2023 AMC 10A Problems/Problem 17

Problem

Let $ABCD$ be a rectangle with $AB = 30$ and $BC = 28$ . Point $P$ and $Q$ lie on $\overline{BC}$ and $\overline{CD}$ respectively so that all sides of $\triangle{ABP}, \triangle{PCQ},$ and $\triangle{QDA}$ have integer lengths. What is the perimeter of $\triangle{APQ}$ ?

$\textbf{(A) } 84 \qquad \textbf{(B) } 86 \qquad \textbf{(C) } 88 \qquad \textbf{(D) } 90 \qquad \textbf{(E) } 92$

Video Solution

https://www.youtube.com/watch?v=RiUlGz-p-LU&t=71s

Solution 1

$[asy] /* ~ItsMeNoobieboy */ size(200); pair A, B, C, D, P, Q; A = (0,28/30); B = (1,28/30); C = (1,0); D = (0,0); P = (1,12/30); Q = (21/30,0); draw(A--B--C--D--cycle); draw(A--P--Q--cycle); dot("$A$",A,NW,linewidth(4)); dot("$B$",B,NE,linewidth(4)); dot("$C$",C,SE,linewidth(4)); dot("$D$",D,SW,linewidth(4)); dot("$P$",P,E,linewidth(4)); dot("$Q$",Q,S,linewidth(4)); label("$30$",midpoint(A--B),N); label("$16$",midpoint(B--P),E); label("$34$",midpoint(A--P),NE, red); label("$28$",midpoint(A--D),W); label("$21$",midpoint(D--Q),S); label("$35$",midpoint(A--Q),SW, red); label("$9$",midpoint(Q--C),S); label("$12$",midpoint(C--P),E); label("$15$",midpoint(Q--P),SE, red); [/asy]$

We know that all side lengths are integers, so we can test Pythagorean triples for all triangles.

What you will do:
1. Translate into French this sentence from the AMC problem page: "We know that all side lengths are integers, so we can test Pythagorean triples for all triangles."
2. Summarize the AMC problem page in two sentences.
3. Reproduce the passage of the AMC problem page that begins at the words "Video Solution" and ends after "for all triangles.".

Available data:
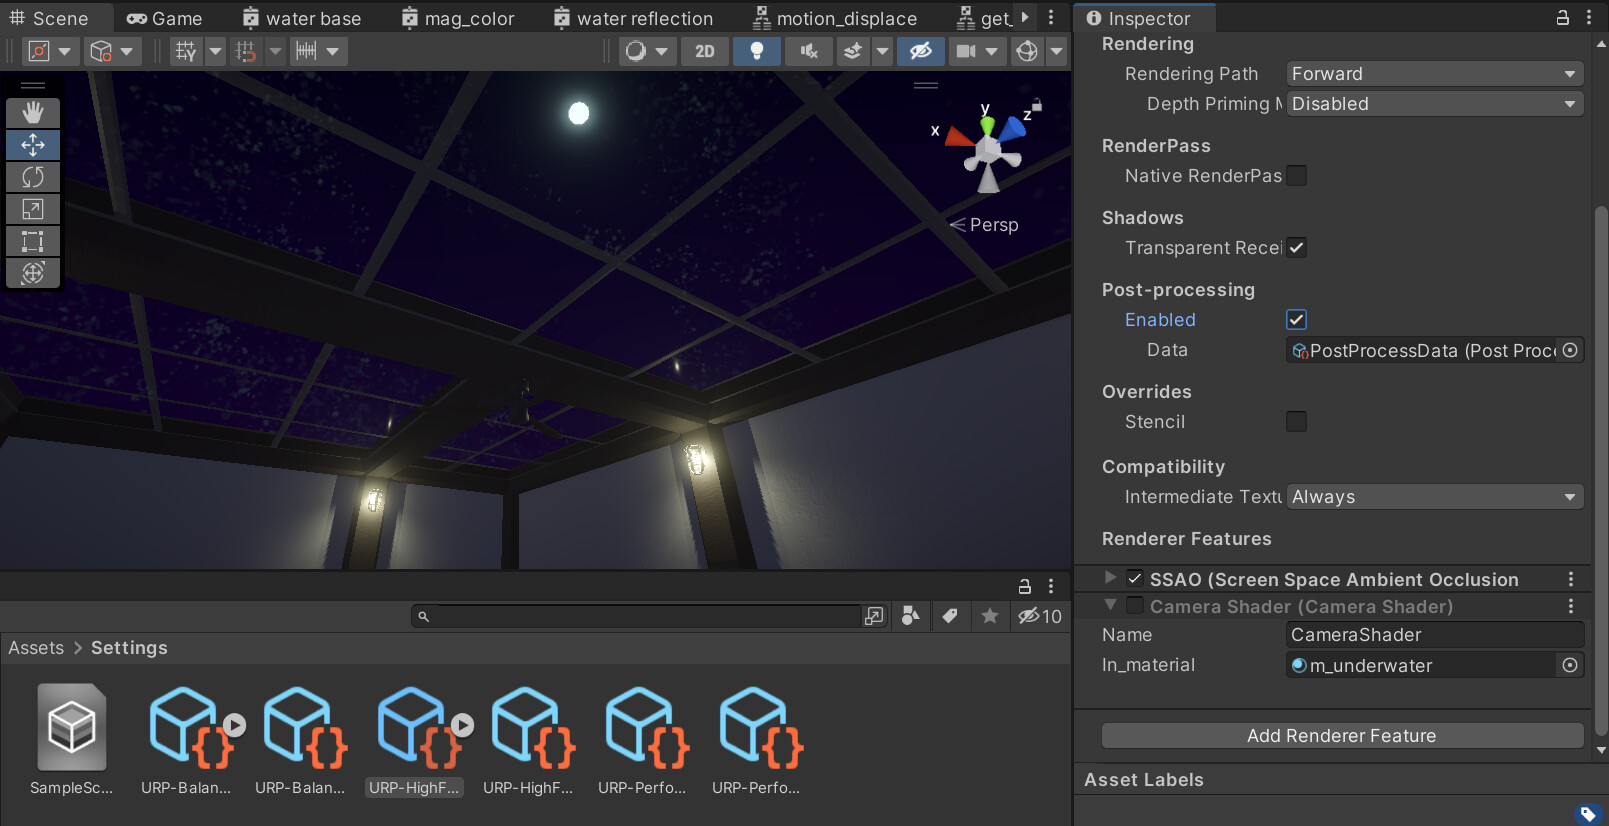
Task: Expand the SSAO renderer feature
Action: (1110, 578)
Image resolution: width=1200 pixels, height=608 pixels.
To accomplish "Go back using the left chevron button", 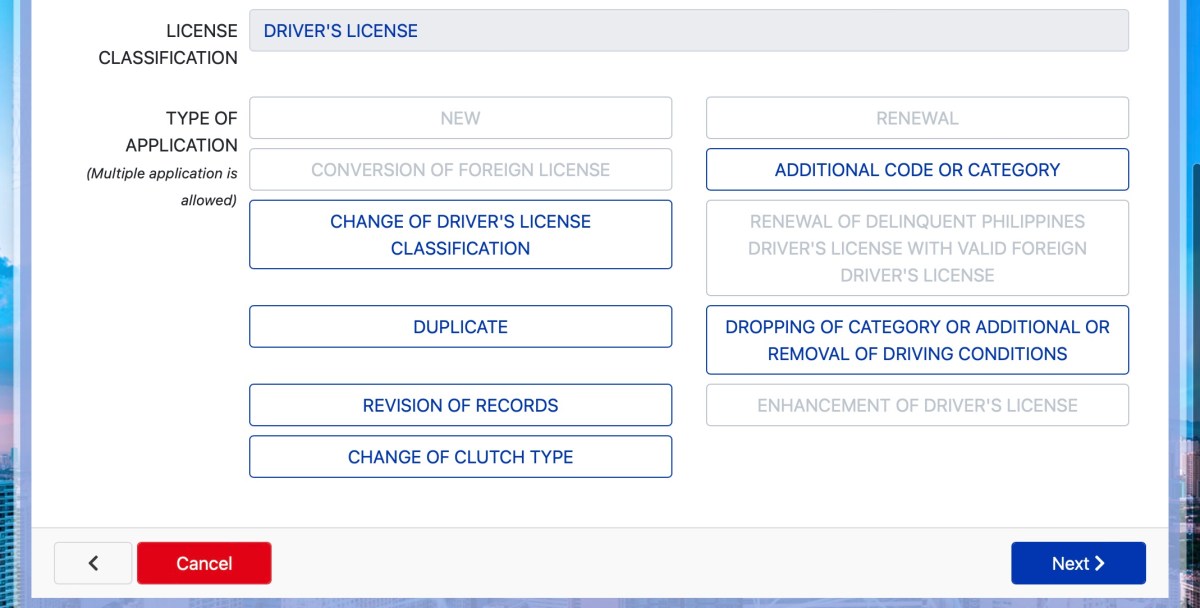I will point(93,563).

Full answers:
1. Nous savons que toutes les longueurs des côtés sont des entiers, donc nous pouvons tester des triplets pythagoriciens pour tous les triangles.

2. Problem 17 of the 2023 AMC 10A gives a rectangle $ABCD$ with $AB = 30$ and $BC = 28$, places points $P$ and $Q$ on sides $\overline{BC}$ and $\overline{CD}$ so that triangles $ABP$, $PCQ$, and $QDA$ have integer side lengths, and asks for the perimeter of $\triangle{APQ}$ from five choices between 84 and 92. The first solution begins by noting that, because all side lengths are integers, Pythagorean triples can be tested for each triangle.

3.
Video Solution

https://www.youtube.com/watch?v=RiUlGz-p-LU&t=71s

Solution 1

$[asy] /* ~ItsMeNoobieboy */ size(200); pair A, B, C, D, P, Q; A = (0,28/30); B = (1,28/30); C = (1,0); D = (0,0); P = (1,12/30); Q = (21/30,0); draw(A--B--C--D--cycle); draw(A--P--Q--cycle); dot("$A$",A,NW,linewidth(4)); dot("$B$",B,NE,linewidth(4)); dot("$C$",C,SE,linewidth(4)); dot("$D$",D,SW,linewidth(4)); dot("$P$",P,E,linewidth(4)); dot("$Q$",Q,S,linewidth(4)); label("$30$",midpoint(A--B),N); label("$16$",midpoint(B--P),E); label("$34$",midpoint(A--P),NE, red); label("$28$",midpoint(A--D),W); label("$21$",midpoint(D--Q),S); label("$35$",midpoint(A--Q),SW, red); label("$9$",midpoint(Q--C),S); label("$12$",midpoint(C--P),E); label("$15$",midpoint(Q--P),SE, red); [/asy]$

We know that all side lengths are integers, so we can test Pythagorean triples for all triangles.